Which the character might have done. But not the audience. Even if Lazenby and Connery were bored with the part, On Her Majesty’s Secret Service still took $82m at the box office and was the highest grossing film of the year in the UK. It was in this context that producers Jerry Gershwin and Elliott Kastner saw an opportunity to retool the Fleming approach for a new series of hard-hitting films. With Fleming dead, though, they needed another writer. Someone who could roll out best-selling thrillers, and screen adaptations thereof, with annual regularity.
At which point, enter Alistair MacLean. Since his 1955 debut with HMS Ulysses, one of the UK’s more realistic war novels, he published roughly a book a year down to 1971. The majority of them were optioned for films, though not all were made. One that was, The Guns of Navarone, was a colossal success, the second biggest-grossing film of 1961. Five years later, Gershwin and Kastner asked him to write an original screenplay. He knocked out Where Eagles Dare (1968), another huge hit. In the autumn of 1969, with Bond looking likely to fail, they began filming his preceding book, When Eight Bells Toll.
It was striking how closely it follows the Fleming formula. The action man hero is a serving Royal Navy officer, Commander Calvert. He is licenced to kill and given to chippy anti-establishment asides. His operations are overseen with amused irascibility by someone vaguely like Q, who frequents London clubland and expensive restaurants. He and Calvert exchange comic banter as the plot evolves. Finally, there is a glamorous woman.
As Calvert they cast Anthony Hopkins. A good choice, he was thirty-three years old and a solid actor with Old Vic and National Theatre experience. On screen he’d recently appeared in the film of John Le Carré’s The Looking Glass War. Prior to that, he’d been in Tony Richardson’s Hamlet at the Roundhouse with Nicol Williamson and Marianne Faithfull. (Not something you could imagine Connery or Lazenby doing.) Robert Morley was cast in the Q/Bernard Lee role and Nathalie Delon, wife of Alain, as the female lead. An efficient Belgian director, Étienne Périer, was hired to turn MacLean’s script into a hit film.
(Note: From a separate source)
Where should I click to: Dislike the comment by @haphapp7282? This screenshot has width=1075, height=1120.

It opens with a sub-Bond title theme as the camera follows a frogman – Hopkins in a close-fitting wet suit – making his way onto the deck of a moored ship. The plot is quickly explained. Ships carrying gold bullion are being hijacked whilst on passage around the British Isles. Not a terribly likely premise, HM Treasury not being known for transporting gold bars by boat, but by the standards of a Fleming/Bond adventure it’s plausible enough. This being so, we get to see a lot of claustrophobic underwater scenes amidst magnificent Scottish scenery.
Indeed, much of what follows – the combination of surly locals, a laird who is covering something up, police that can’t be trusted and the feeling that one is trapped in a remote location – evokes similarities with The Wicker Man. Nathalie Delon makes her appearance as one half of a mismatched couple cruising the local waters on a large motor yacht ‘like Sotheby’s afloat’. Whilst London dithers, Calvert acts, laconically describing himself as ‘a professional bastard’ as he does so.
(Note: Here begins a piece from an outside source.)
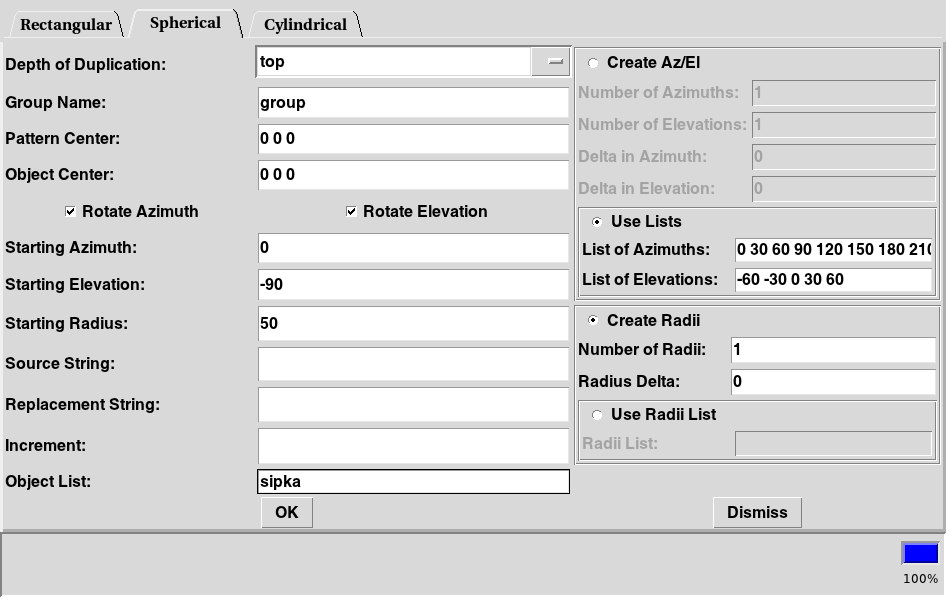Click the blue color indicator box
Screen dimensions: 946x597
[920, 554]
It turns out the deeds are being done in an elaborate underground bunker with an entrance off a remote loch. In a scene that plays like a smaller version of the climax of You Only Live Twice, this is stormed. In another Fleming trope, the femme fatale (Delon) is revealed as a double-crossing mastermind. But Hopkins – who handles the obligatory sex scenes and fights very effectively – wins through. The villains are either killed or arrested. He lets Delon escape.

When Eight Bells Toll appeared in March 1971. It did okay in the UK and Europe, but tanked in the US. (Too British, and who wants to see the Hebrides when the real Bond gives you exotic locations?). When it started filming, October 1969, Lazenby was being bolshy post-production of On Her Majesties Secret Service, and Connery was in self-imposed exile. Alas, just before it was released, and very much against expectations, Connery agreed to come back for Diamonds are Forever, which started filming in April 1971. Boasting international settings like Los Angeles and Las Vegas, this did seven times better at the box office.
Gershwin and Kastner held on, hoping that Bond would die at that point, only for Roger Moore to become available for the role when The Persuaders! ended after a single series. Yes, Cubby Broccoli interviewed Hopkins for the part – along with eleven others – but Hopkins declined, and the projected series of McLean scripted Commander Calvert action thrillers quietly died. It had seemed like a good idea at the time.
Hopkins went back to the Old Vic and, before Hannibal Lecter became his most recognisable persona, provided further flashes of his ability to play action-men in A Bridge Too Far (1977, as Lt Col Frost, commander of the paratroopers who managed, briefly, to capture the bridge) and Mutiny on the Bounty (1984, a memorable Captain Bligh). If the cards had fallen differently in 1971–72, we might have seen more of him as Commander Calvert.
In the meantime, will Bond survive?
from the maker of:
see also:
Discover more from Lion & Unicorn
Subscribe to get the latest posts sent to your email.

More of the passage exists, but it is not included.